Choosing and Using Glues
http://www.woodworkingonline.com/?s=glue&paged=2


besure to click on the "Previous Entries" on the bottom of each web page
tons of info on this great web site.. 

=================


----------



## Nickbee (Nov 9, 2007)

Bj, I've seen that podcast. Made me think,, I can do this!!!

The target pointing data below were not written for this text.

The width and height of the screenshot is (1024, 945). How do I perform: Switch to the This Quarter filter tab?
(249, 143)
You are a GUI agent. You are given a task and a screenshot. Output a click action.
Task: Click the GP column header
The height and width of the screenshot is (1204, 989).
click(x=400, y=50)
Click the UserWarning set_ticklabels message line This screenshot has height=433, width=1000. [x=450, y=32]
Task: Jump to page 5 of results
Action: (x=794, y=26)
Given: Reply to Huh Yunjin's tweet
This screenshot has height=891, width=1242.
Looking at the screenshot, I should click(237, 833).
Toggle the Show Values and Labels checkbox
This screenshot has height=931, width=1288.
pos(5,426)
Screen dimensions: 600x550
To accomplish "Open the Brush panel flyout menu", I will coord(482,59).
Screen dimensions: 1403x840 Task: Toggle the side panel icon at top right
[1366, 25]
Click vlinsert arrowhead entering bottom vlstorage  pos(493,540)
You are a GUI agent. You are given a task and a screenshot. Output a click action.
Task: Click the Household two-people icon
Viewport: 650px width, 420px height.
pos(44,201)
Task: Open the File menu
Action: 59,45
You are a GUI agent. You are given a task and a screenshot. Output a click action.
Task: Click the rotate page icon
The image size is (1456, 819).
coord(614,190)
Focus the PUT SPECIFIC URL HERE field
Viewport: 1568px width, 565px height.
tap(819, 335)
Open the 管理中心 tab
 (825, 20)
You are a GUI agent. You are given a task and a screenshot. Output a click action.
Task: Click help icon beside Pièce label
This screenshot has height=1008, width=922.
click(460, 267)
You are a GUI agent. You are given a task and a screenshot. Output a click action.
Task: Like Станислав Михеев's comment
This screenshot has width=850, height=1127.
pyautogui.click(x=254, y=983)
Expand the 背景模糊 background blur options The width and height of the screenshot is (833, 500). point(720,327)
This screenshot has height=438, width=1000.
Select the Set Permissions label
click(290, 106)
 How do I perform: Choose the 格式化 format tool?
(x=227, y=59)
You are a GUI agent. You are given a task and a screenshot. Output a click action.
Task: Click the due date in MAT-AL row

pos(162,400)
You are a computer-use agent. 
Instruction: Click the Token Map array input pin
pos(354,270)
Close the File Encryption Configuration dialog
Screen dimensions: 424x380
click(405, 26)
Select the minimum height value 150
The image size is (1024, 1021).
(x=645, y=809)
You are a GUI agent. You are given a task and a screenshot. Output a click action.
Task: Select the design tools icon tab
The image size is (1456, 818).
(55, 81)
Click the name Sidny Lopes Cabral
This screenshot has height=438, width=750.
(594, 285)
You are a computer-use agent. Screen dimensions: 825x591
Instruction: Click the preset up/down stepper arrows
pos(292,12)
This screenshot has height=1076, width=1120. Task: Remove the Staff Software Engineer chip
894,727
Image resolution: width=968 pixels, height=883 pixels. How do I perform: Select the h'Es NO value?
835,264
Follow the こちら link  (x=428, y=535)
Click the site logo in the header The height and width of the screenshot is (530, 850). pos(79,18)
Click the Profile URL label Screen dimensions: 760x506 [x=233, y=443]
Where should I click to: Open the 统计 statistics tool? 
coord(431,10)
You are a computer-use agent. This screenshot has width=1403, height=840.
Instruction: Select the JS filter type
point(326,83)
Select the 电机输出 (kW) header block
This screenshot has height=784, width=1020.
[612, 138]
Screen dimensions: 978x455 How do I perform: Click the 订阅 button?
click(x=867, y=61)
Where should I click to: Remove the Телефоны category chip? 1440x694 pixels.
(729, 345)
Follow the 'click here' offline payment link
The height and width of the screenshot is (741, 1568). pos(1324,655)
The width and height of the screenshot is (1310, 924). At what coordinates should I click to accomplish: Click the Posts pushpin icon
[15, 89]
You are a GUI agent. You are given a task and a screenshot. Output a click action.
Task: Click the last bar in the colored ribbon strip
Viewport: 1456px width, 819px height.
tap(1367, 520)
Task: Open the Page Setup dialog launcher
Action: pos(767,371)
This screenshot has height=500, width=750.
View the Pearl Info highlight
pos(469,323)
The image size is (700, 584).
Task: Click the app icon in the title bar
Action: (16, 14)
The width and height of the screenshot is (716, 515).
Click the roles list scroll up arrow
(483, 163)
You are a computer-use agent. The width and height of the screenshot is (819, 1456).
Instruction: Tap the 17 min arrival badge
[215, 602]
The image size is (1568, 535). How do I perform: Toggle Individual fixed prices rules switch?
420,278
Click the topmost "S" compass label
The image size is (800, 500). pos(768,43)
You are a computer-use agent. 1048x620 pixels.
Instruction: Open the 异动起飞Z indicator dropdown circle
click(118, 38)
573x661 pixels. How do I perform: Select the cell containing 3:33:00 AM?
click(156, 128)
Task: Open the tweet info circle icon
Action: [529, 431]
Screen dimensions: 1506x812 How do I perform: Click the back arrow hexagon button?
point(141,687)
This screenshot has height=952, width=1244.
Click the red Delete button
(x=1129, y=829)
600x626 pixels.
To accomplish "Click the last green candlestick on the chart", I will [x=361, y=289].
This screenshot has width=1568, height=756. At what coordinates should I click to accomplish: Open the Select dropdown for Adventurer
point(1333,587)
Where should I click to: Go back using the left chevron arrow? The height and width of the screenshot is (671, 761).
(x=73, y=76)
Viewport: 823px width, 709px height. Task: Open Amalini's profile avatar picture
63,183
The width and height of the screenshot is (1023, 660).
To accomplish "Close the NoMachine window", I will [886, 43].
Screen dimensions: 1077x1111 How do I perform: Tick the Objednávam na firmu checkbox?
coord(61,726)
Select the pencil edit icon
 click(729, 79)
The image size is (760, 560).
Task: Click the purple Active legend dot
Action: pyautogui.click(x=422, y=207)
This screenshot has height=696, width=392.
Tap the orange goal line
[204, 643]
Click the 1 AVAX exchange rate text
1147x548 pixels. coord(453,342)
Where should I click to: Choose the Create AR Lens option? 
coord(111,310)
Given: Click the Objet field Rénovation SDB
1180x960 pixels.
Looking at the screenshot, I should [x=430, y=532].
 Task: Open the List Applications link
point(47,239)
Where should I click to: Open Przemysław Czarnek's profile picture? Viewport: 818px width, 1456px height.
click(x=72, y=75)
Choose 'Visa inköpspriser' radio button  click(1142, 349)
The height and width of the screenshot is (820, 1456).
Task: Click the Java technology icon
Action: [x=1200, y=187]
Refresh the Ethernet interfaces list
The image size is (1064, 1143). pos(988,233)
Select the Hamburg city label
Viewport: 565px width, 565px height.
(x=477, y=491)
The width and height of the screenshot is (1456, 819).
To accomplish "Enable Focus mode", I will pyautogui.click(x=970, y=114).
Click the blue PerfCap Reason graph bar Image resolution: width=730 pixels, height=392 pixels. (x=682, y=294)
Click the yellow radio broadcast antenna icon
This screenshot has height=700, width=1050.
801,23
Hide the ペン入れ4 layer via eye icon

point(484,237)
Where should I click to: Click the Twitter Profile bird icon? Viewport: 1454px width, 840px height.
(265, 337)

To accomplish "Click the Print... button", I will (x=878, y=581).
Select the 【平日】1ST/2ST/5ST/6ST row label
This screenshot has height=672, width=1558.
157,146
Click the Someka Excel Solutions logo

I also emailed Joe at Veneer Supplies (where I got the veneer). He recommended this for the darker walnut:

http://www.veneersupplies.com/product_info.php?cPath=86_40&products_id=1319

Seems like a no-brainer. I’ll try it on a sample panel before gluing up my project pieces…


----------



## Mike (Nov 22, 2004)

Gluing veneer can be done with contact cement or yellow glue. The brown tinted glue is just a variation of yellow glue to hide better with dark wood.


----------



## harrysin (Jan 15, 2007)

http://www.routerforums.com/53059-post1.html

Nick, I'm no expert on veneering, in fact I've only ever done it once and whilst that was using Walnut burl, it was a very small project shown in this link. I used the Canadian made weldbond white glue which dries transparent and goes off quickly. The veneer off-cut was very porous in places with the glue oozing through which I wiped off then placed a board with a weight on top of it for about half an hour and there was no trace of glue showing.

HOW WRONG CAN MY MEMORY BE, I'VE JUST LOOKED AT THAT THREAD AND SEE THAT IT WAS TWO PART EPOXY THAT I USED, well at least I didn't delete the post, never have I claimed to be perfect. I'm quite sure that Weldbond would have done a perfect job, I use it for just about everything.


----------



## bobj3 (Jan 17, 2006)

Hi Harry

I recall you doing two, that I know about,one was a round inlay in the top of a lid and one was a slot it the top of a box,,,(inlay sot) all the way around and that one was EPOXY ..

====


----------



## harrysin (Jan 15, 2007)

Bj, the inlays that I do, and I've done many, are not the same as veneering. With inlays you rout a rebate and glue a pre-made inlay into the rebate and for this I have ALWAYS used white glue, years ago standard PVA and more recently Weldbond. At the start of my box-making I used yellow PVR glue, which as you know replaces the water content with resins. Whilst a joint made with yellow glue will break the wood before the joint, the problem is that it penetrates the wood causing a stain that doesn't get hidden with stain or finishes. The veneered escutcheon that I made is the only project where I have used epoxy.


----------



## challagan (Feb 7, 2006)

Good luck there Nick, that is some neat veneer!

Corey


----------